§ Work task:
From the entries below, print exactly the span beginning with the line holding "[button] (283, 1909)" and ending with the line holding "Sorting [button] (683, 66)", endpoints included, and skip any pictures.

§ Data for analysis:
····················
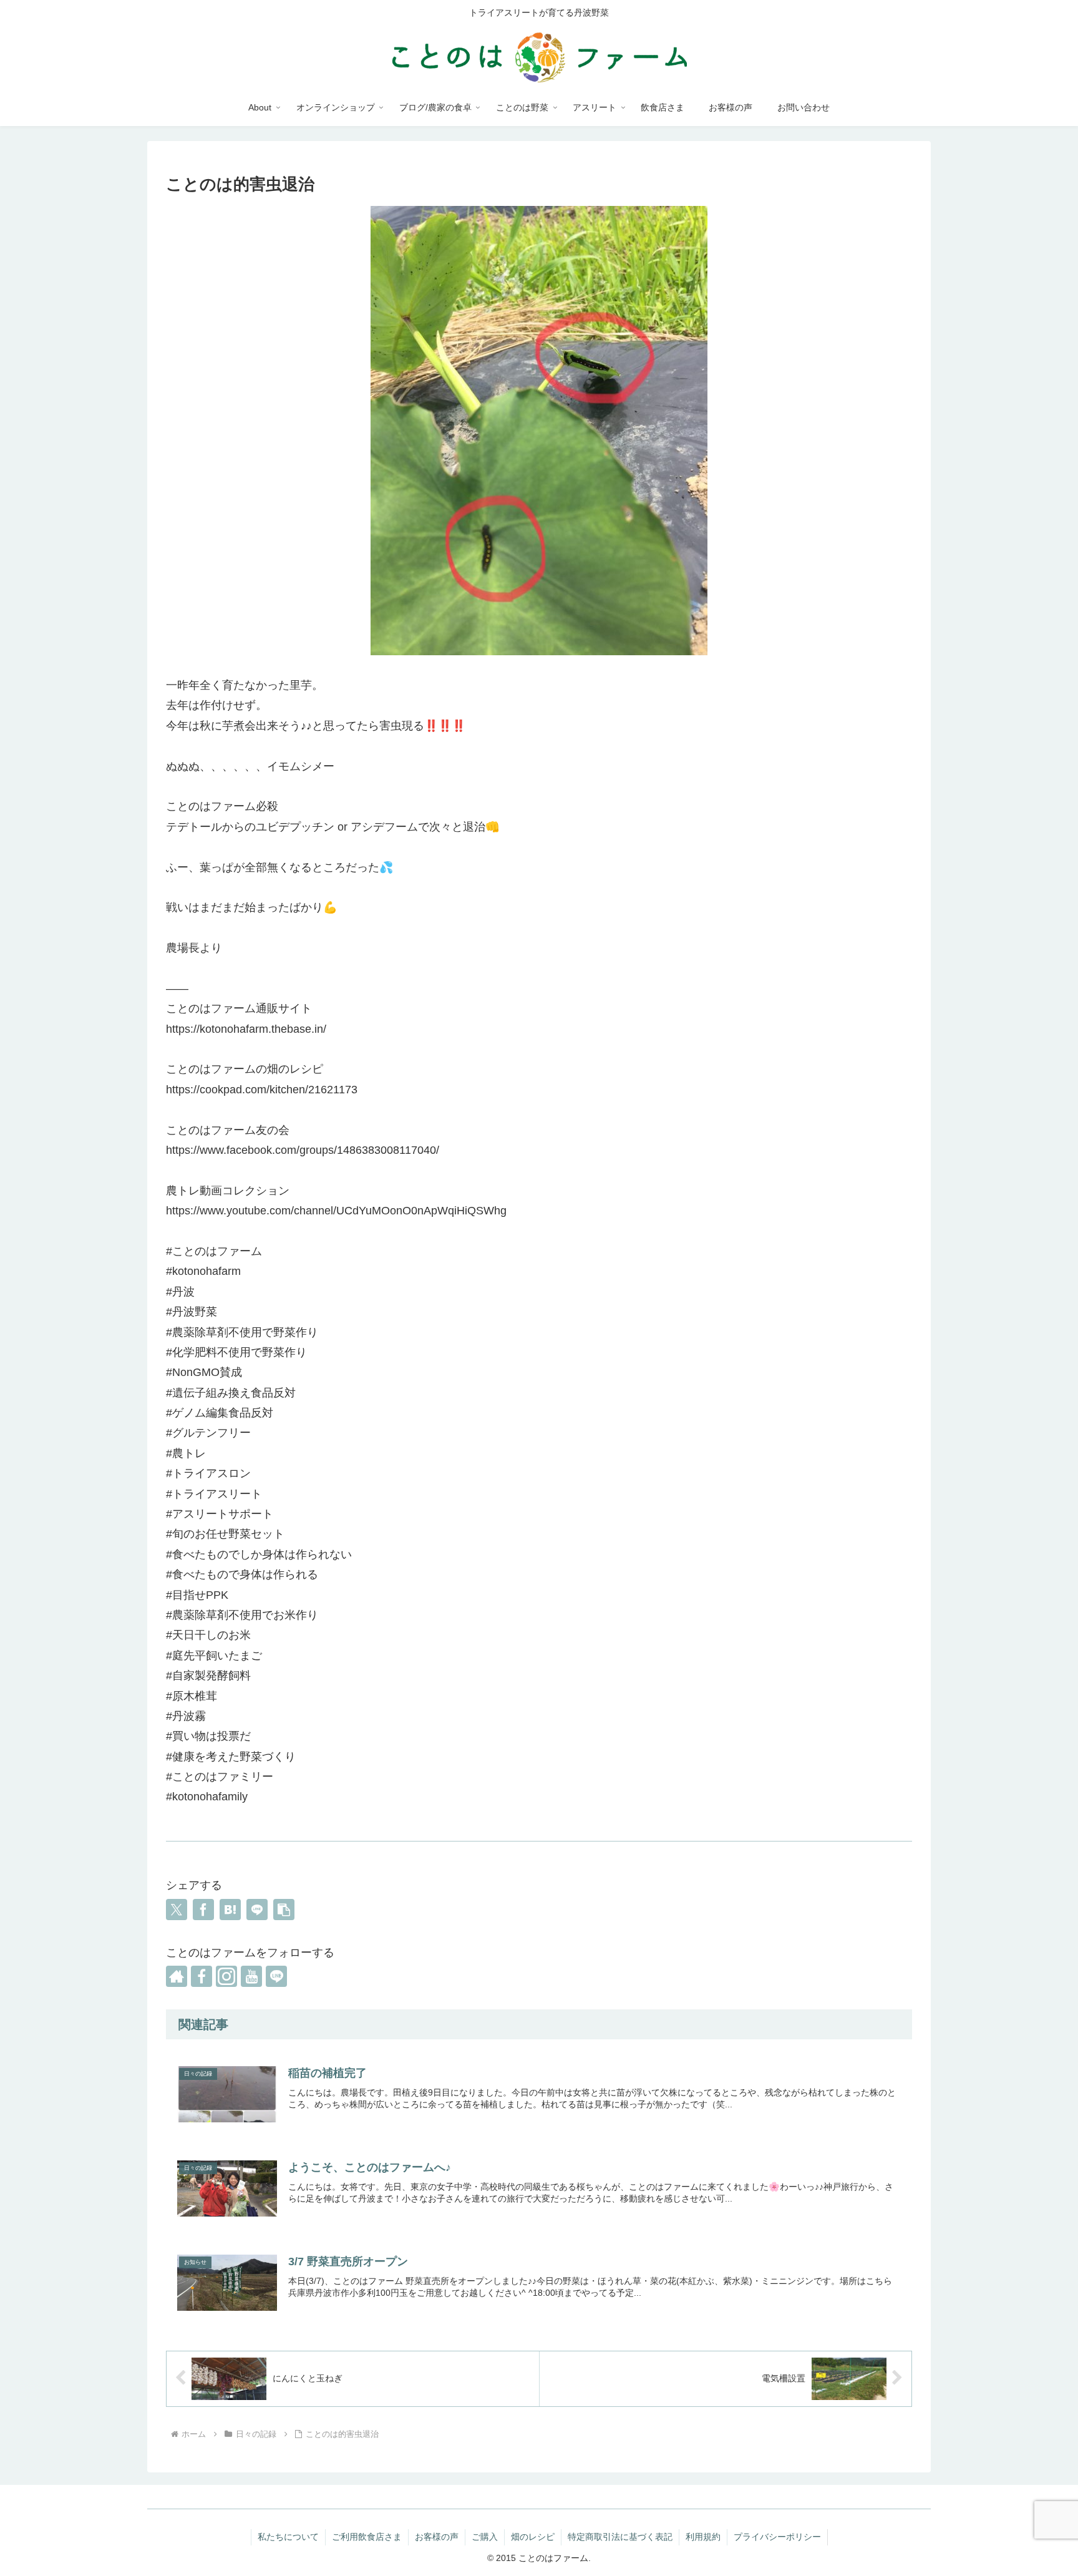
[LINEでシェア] (257, 1909)
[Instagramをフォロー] (226, 1976)
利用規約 (703, 2537)
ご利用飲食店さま (367, 2537)
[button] (283, 1909)
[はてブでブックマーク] (230, 1909)
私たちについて (288, 2537)
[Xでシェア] (176, 1909)
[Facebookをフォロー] (201, 1976)
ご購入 (485, 2537)
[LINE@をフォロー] (276, 1976)
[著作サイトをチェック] (176, 1976)
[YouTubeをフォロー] (251, 1976)
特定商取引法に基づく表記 (620, 2537)
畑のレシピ (533, 2537)
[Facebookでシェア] (203, 1909)
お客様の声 (437, 2537)
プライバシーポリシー (777, 2537)
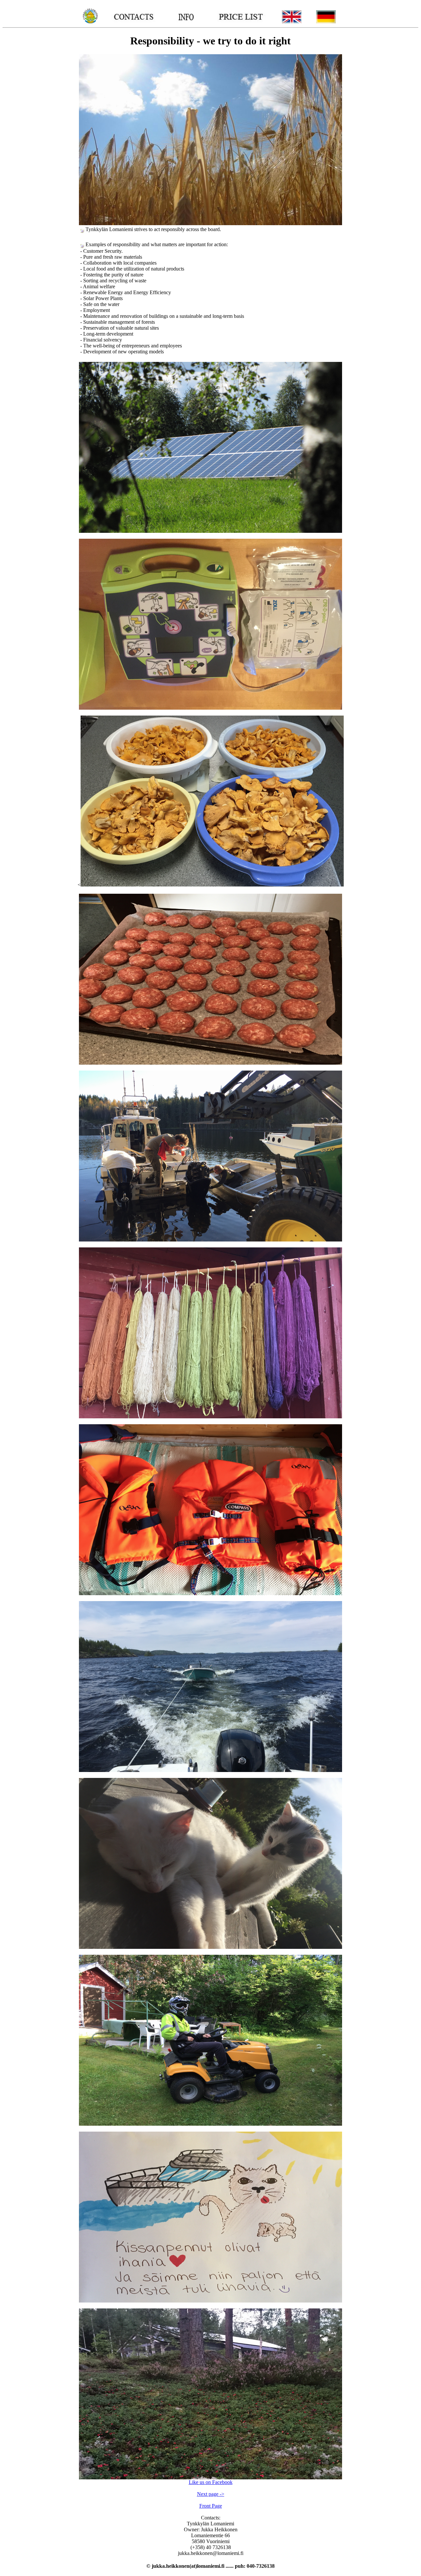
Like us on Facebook (211, 2482)
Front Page (210, 2506)
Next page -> (210, 2494)
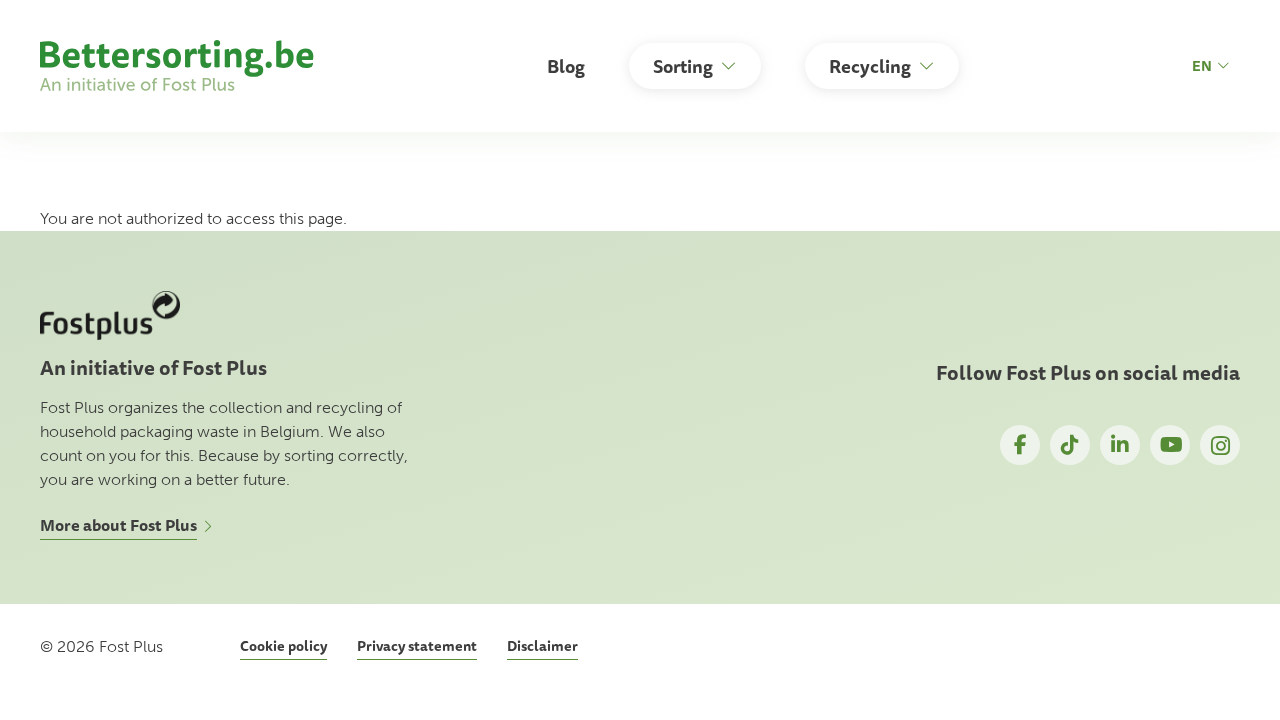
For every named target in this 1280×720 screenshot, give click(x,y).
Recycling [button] (870, 66)
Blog (566, 66)
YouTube (1170, 445)
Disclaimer (542, 646)
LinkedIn (1120, 445)
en (1202, 66)
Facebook (1020, 445)
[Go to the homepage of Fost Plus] (181, 66)
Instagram (1220, 445)
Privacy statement (417, 646)
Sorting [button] (683, 66)
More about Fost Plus (118, 525)
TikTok (1070, 445)
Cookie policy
····················
§ Worked solution:
[button] (283, 1909)
[はてブでブックマーク] (230, 1909)
私たちについて (288, 2537)
[Xでシェア] (176, 1909)
[Facebookをフォロー] (201, 1976)
ご購入 (485, 2537)
[LINE@をフォロー] (276, 1976)
[著作サイトをチェック] (176, 1976)
[YouTubeをフォロー] (251, 1976)
特定商取引法に基づく表記 (620, 2537)
畑のレシピ (533, 2537)
[Facebookでシェア] (203, 1909)
お客様の声 (437, 2537)
プライバシーポリシー (777, 2537)
Like us on Facebook (211, 2482)
Front Page (210, 2506)
Next page -> (210, 2494)
For every named target in this 1280×720 screenshot, give click(x,y).
Recycling [button] (870, 66)
Blog (566, 66)
YouTube (1170, 445)
Disclaimer (542, 646)
LinkedIn (1120, 445)
en (1202, 66)
Facebook (1020, 445)
[Go to the homepage of Fost Plus] (181, 66)
Instagram (1220, 445)
Privacy statement (417, 646)
Sorting [button] (683, 66)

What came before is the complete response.